*INFORMATION SHOWN*.
/---

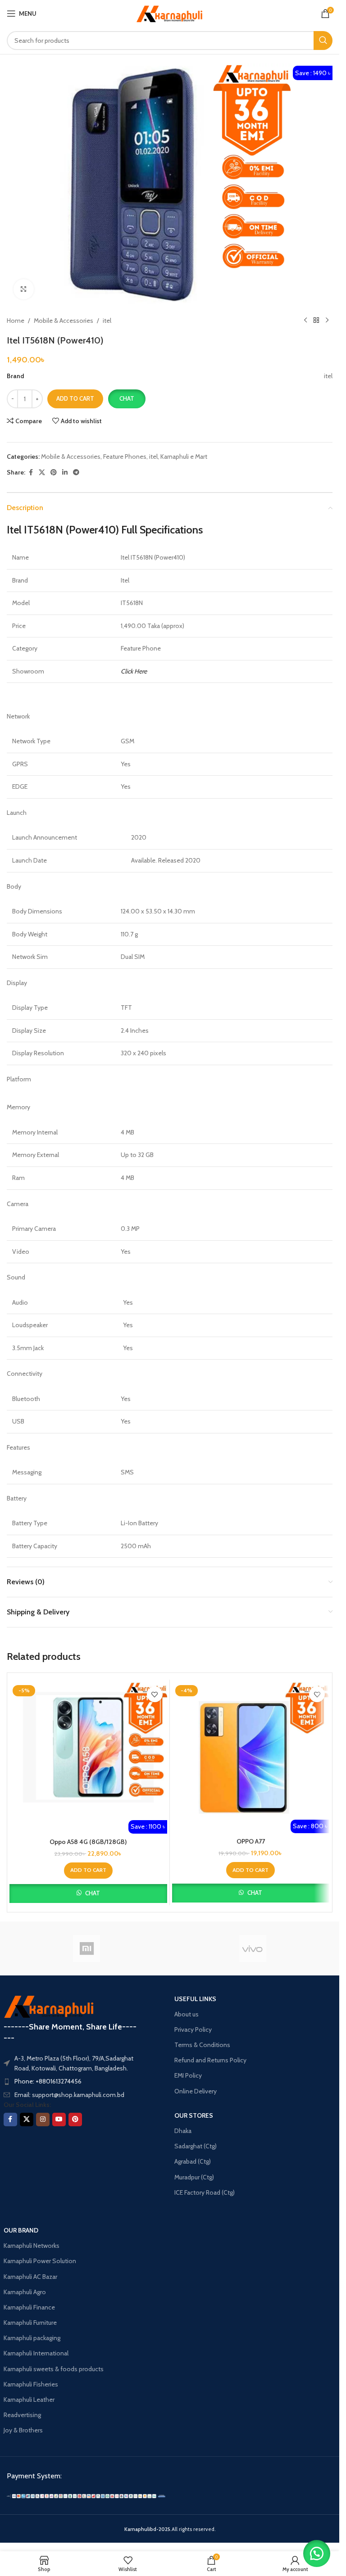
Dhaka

\---
/---

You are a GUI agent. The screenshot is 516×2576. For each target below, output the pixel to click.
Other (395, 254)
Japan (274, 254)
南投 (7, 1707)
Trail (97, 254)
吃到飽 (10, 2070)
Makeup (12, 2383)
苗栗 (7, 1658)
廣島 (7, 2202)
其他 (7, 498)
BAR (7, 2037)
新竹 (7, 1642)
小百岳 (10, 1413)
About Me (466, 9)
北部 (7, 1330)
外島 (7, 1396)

\---

*TASK GOAL*.
Look above for the line holding "Other (395, 254)", then set down exactly that line and every line after it up to and including the line holding "外島 (7, 1396)", with nothing else.

*EXERCISE RESULT*.
Other (395, 254)
Japan (274, 254)
南投 (7, 1707)
Trail (97, 254)
吃到飽 (10, 2070)
Makeup (12, 2383)
苗栗 (7, 1658)
廣島 (7, 2202)
其他 (7, 498)
BAR (7, 2037)
新竹 (7, 1642)
小百岳 (10, 1413)
About Me (466, 9)
北部 (7, 1330)
外島 (7, 1396)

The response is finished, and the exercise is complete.